Monroe to Brooks is a deliberate choice that signals Olson’s insistence on showing that Chicago’s earlier (mostly white) and later (mostly black) renaissances were part of a continuous creative uprising. A scene in which Nelson Algren offers editorial insight to Brooks provides a glimpse into the connective tissues between seemingly disparate groups and times. This structure also shows Olson’s determination to represent the influence of women and non-writers on this creative period.
She convinces readers that lasting work from that period was conceived and nurtured amongst a crowd rather than in isolation.
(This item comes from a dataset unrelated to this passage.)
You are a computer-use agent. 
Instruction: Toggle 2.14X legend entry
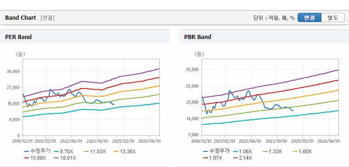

Olson’s most remarkable accomplishment, among many in this extraordinary book, is that she allows the reader to feel the thrill in creation. Creation unique to a city new enough to see potential in a blank canvas. Creation that enacted and reflected change. Creation bigger than its creator. As Olson writes of Monroe in her conclusion, “To be part of a movement—a collective, a cohort—was for her to feel a larger sense of possibility, of new potential, of optimistic boosterism so distinctive to Chicago.” (Don Evans)
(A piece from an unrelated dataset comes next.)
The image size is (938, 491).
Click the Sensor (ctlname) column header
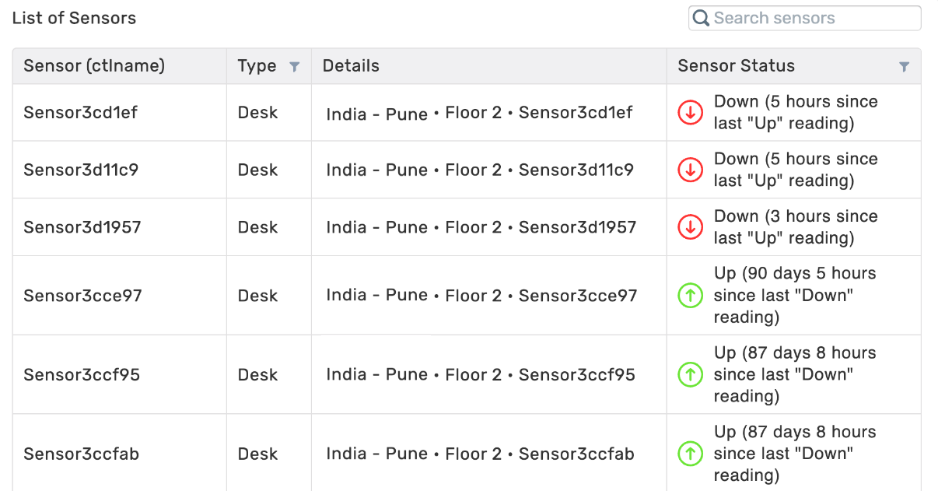tap(94, 66)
“Chicago Renaissance: Literature and Art in the Midwest Metropolis”
By Liesl Olson
Yale University Press, 373 pages, $35
Liesl Olson appears on January 25, 12pm at Northwestern University, Chabraja Center for Historical Studies, 1881 Sheridan Road, Evanston, (847)467-0885 and on February 14, 3:30 pm at Loyola University Department of English, 1032 West Sheridan, (773)508-2240.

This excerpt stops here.